Working on the speeding regulations is a new effort to make a concrete impact on the whales' numbers after 20 years of "conservation whack-a-mole" – chasing down threats as they crop up from early 2000s large vessel speed limits to fishing line entanglement to climate change shifting the whale's habits and locations.

Oceans Connect, a nonprofit looking to promote understanding and protection of Georgia's Continental Shelf and Blake Plateau, is one of several local organizations collaborating on North Atlantic right whale conservation. CEO Simona Perry said she's working to collaborate with other Georgia groups as well as the larger community — including fishers, boaters, decision makers, scientists and more — to bring collaboration and coordination to the state's North Atlantic right whale conservation, and advocating for the speed rule is just one way the groups are collaborating on the conservation issue.

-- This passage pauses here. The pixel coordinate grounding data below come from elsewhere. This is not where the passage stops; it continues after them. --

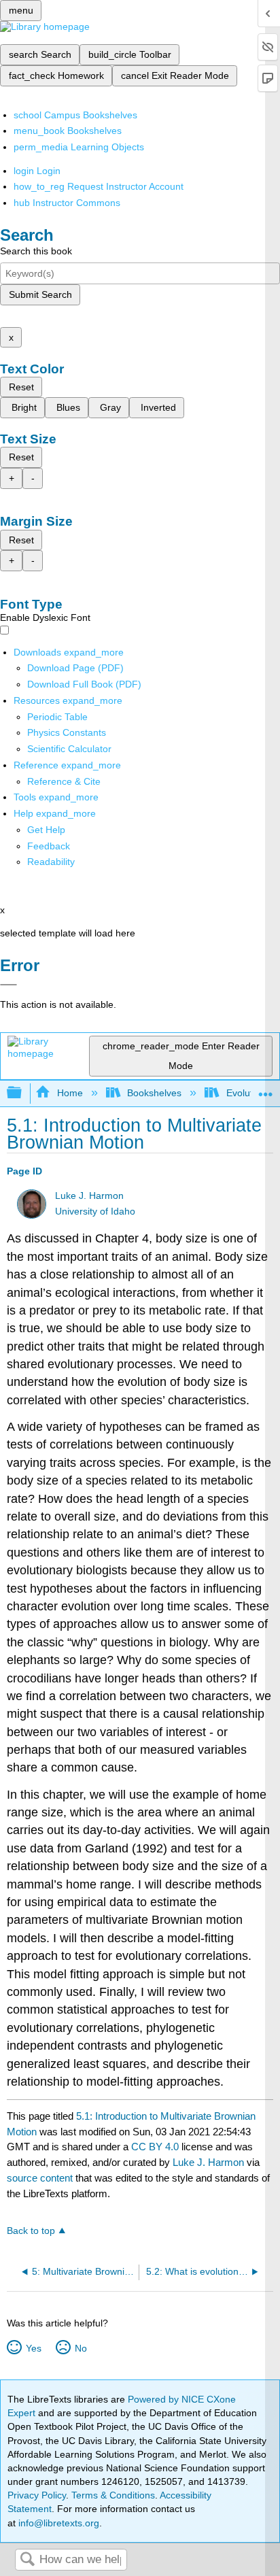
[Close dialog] (8, 984)
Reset (21, 387)
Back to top (31, 2231)
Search (27, 2560)
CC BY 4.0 (155, 2146)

"The speed rules are not new," Reich said. They have already been implemented and enforced for larger vessels, and this change would simply tweak what boats must comply. When the first rules were implemented, she said there was a dramatic decrease in boat strikes, and that this expansion of the rule will be successful in reducing deaths and injuries.

"We want boaters to feel like they're champions for the whale," Perry said. Historically, fishers, divers and other ocean-recreators have been strong partners, and boaters are no different.